Improved Branch and Bound for Neural Network Verification via Lagrangian Decomposition
De Palma, Alessandro, Bunel, Rudy, Desmaison, Alban, Dvijotham, Krishnamurthy, Kohli, Pushmeet, Torr, Philip H. S., Kumar, M. Pawan
We improve the scalability of Branch and Bound (BaB) algorithms for formally proving input-output properties of neural networks. First, we propose novel bounding algorithms based on Lagrangian Decomposition. Previous works have used off-the-shelf solvers to solve relaxations at each node of the BaB tree, or constructed weaker relaxations that can be solved efficiently, but lead to unnecessarily weak bounds. Our formulation restricts the optimization to a subspace of the dual domain that is guaranteed to contain the optimum, resulting in accelerated convergence.

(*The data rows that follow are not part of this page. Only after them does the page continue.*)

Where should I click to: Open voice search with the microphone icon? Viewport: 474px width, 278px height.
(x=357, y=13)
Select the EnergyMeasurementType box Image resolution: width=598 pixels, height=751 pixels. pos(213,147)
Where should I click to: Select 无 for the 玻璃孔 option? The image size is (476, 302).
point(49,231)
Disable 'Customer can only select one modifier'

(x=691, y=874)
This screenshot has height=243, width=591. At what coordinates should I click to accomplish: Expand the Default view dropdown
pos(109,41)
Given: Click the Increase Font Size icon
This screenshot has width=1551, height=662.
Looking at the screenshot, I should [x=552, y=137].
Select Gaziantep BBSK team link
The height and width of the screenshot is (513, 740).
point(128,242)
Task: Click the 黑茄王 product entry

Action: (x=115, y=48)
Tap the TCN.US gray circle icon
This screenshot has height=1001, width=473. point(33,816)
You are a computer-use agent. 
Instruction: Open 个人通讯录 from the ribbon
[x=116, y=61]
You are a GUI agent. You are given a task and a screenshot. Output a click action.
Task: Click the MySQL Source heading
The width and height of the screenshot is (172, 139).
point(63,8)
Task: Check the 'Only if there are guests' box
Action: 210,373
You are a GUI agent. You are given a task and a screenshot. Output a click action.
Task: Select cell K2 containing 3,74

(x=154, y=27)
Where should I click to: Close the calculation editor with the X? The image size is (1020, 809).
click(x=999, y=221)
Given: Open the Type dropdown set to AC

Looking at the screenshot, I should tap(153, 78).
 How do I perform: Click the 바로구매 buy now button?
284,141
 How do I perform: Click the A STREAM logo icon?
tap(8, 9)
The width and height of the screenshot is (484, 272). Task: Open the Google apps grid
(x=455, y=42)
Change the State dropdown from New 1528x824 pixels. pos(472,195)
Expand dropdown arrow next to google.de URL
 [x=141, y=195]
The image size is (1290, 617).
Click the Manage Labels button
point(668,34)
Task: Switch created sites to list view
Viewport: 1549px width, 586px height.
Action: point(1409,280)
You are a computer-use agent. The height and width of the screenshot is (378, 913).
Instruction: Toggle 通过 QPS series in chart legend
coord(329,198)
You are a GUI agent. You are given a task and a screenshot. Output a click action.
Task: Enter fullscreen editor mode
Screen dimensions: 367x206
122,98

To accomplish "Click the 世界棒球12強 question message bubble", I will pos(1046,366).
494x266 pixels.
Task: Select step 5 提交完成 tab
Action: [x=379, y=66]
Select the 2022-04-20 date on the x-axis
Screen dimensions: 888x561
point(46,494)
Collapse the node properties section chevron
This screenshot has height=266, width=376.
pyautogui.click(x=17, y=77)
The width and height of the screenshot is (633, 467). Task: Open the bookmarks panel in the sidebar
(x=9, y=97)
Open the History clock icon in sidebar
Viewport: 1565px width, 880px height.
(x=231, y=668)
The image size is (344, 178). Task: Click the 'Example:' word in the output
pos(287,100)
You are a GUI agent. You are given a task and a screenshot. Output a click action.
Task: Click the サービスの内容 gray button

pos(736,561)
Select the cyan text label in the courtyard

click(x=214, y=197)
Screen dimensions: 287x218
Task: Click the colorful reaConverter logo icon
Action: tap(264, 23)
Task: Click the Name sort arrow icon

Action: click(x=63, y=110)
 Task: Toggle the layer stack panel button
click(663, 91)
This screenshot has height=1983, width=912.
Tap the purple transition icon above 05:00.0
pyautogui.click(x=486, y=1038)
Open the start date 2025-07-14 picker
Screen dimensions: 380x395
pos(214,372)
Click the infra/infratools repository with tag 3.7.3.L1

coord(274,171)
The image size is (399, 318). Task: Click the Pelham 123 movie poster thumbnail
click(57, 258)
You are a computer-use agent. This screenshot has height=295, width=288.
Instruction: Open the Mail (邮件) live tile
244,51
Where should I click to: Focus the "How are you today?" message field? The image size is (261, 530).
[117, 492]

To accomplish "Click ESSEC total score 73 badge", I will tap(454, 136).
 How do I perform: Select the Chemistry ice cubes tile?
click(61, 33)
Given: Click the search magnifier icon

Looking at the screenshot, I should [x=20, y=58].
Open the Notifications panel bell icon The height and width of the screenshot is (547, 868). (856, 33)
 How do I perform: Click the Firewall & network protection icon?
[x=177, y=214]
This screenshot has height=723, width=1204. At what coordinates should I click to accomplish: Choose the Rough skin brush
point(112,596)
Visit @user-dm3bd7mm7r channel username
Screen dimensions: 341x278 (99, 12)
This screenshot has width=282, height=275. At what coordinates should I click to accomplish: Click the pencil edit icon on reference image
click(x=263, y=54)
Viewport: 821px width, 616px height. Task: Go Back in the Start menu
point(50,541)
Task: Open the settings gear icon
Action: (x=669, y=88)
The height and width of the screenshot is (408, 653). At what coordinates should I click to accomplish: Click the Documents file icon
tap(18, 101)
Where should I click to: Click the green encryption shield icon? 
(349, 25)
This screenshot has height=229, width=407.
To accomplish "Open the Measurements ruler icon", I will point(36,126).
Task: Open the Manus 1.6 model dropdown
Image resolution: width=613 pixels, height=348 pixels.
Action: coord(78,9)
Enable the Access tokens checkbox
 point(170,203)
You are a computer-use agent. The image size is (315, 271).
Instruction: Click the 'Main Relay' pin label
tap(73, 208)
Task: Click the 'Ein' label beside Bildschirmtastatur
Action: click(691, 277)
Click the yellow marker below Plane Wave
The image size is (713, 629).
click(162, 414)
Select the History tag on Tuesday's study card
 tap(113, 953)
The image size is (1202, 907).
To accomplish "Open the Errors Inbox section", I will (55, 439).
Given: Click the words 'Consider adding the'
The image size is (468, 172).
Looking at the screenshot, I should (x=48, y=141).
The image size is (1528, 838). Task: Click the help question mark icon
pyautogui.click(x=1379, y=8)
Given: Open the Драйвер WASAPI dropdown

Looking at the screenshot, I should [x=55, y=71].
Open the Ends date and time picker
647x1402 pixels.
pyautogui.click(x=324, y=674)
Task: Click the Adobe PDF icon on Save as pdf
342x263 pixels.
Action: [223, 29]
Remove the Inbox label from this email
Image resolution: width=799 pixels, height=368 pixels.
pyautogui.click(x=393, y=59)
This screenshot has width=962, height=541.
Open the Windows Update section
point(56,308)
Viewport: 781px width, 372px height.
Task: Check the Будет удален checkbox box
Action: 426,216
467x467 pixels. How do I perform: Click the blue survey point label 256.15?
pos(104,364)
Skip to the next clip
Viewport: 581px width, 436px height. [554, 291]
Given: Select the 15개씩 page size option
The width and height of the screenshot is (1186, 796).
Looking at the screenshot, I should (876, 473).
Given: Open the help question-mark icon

Furthermore, it allows for a massively parallel implementation, which is amenable to GPU acceleration via modern deep learning frameworks. Second, we present a novel activation-based branching strategy. By coupling an inexpensive heuristic with fast dual bounding, our branching scheme greatly reduces the size of the BaB tree compared to previous heuristic methods. Moreover, it performs competitively with a recent strategy based on learning algorithms, without its large offline training cost. Finally, we design a BaB framework, named Branch and Dual Network Bound (BaDNB), based on our novel bounding and branching algorithms. We show that BaDNB outperforms previous complete verification systems by a large margin, cutting average verification times by factors up to 50 on adversarial robustness properties.